Overemphasis on eating pattern
Over a long period of engaging in intermittent fasting, it is not uncommon for individuals to develop rigid food rules and an unhealthy overemphasis on eating patterns. However, a degree of flexibility should be allowed in any diet to make it more realistic for day-to-day life throughout the year.
The Keto diet gets its name from the small fuel molecules the body produces called ‘ketones’. These small fuel molecules are produced when the body is in short supply of blood sugar, which is caused by a severe reduction in the amount of carbohydrates being consumed. This state, where the body depends on primarily fat and to a much smaller extent protein to produce energy, is called ketosis.
The quickest way to reach this state is through fasting, however, that is a far less sustainable approach then the Keto diet which is a low carb, high fat with moderate to high protein intake diet.
- Reduced appetite
- Fat loss
- Lowered insulin levels
- Improved body composition
- Similar to intermittent fasting there is an adaption period, which can prove to be uncomfortable
- The restrictive nature of Keto diets can make it a frustrating exercise for some individuals
There are two important takeaways from each of these diets: maintaining a high protein intake and sustainability. There are no one-size-fits all approaches but finding what suits you as an individual is always recommended. Furthermore, each diet can be supported by quality supplements to ensure your recommended macro and micro nutrient levels are being maintained.
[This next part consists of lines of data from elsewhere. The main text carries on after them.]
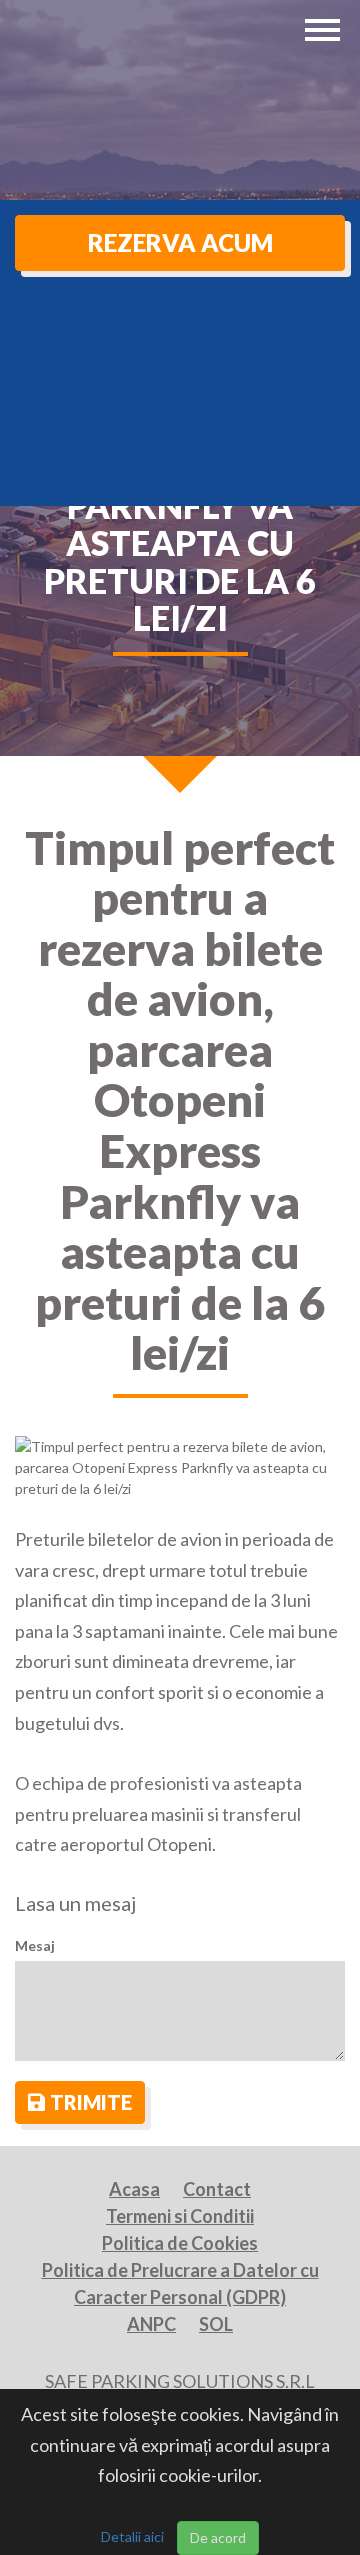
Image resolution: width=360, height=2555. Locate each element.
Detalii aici (132, 2536)
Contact (217, 2189)
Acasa (134, 2189)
Powerhouse offers an extensive range of quality supplements for you to explore.
Ho, K. Y., Veldhuis, J. D., Johnson, M. L., Furlanetto, R., Evans, W. S., Alberti, K. G., & Thorner, M. O. (1988). Fasting enhances growth hormone secretion and amplifies the complex rhythms of growth hormone secretion in man. Journal of Clinical Investigation, 81(4), 968–975.
Heilbronn LK1, Smith SR, Martin CK, Anton SD, Ravussin E. (2005) Alternate-day fasting in nonobese subjects: effects on body weight, body composition, and energy metabolism. American Journal of Clinical Nutrition, 81(1):69-73.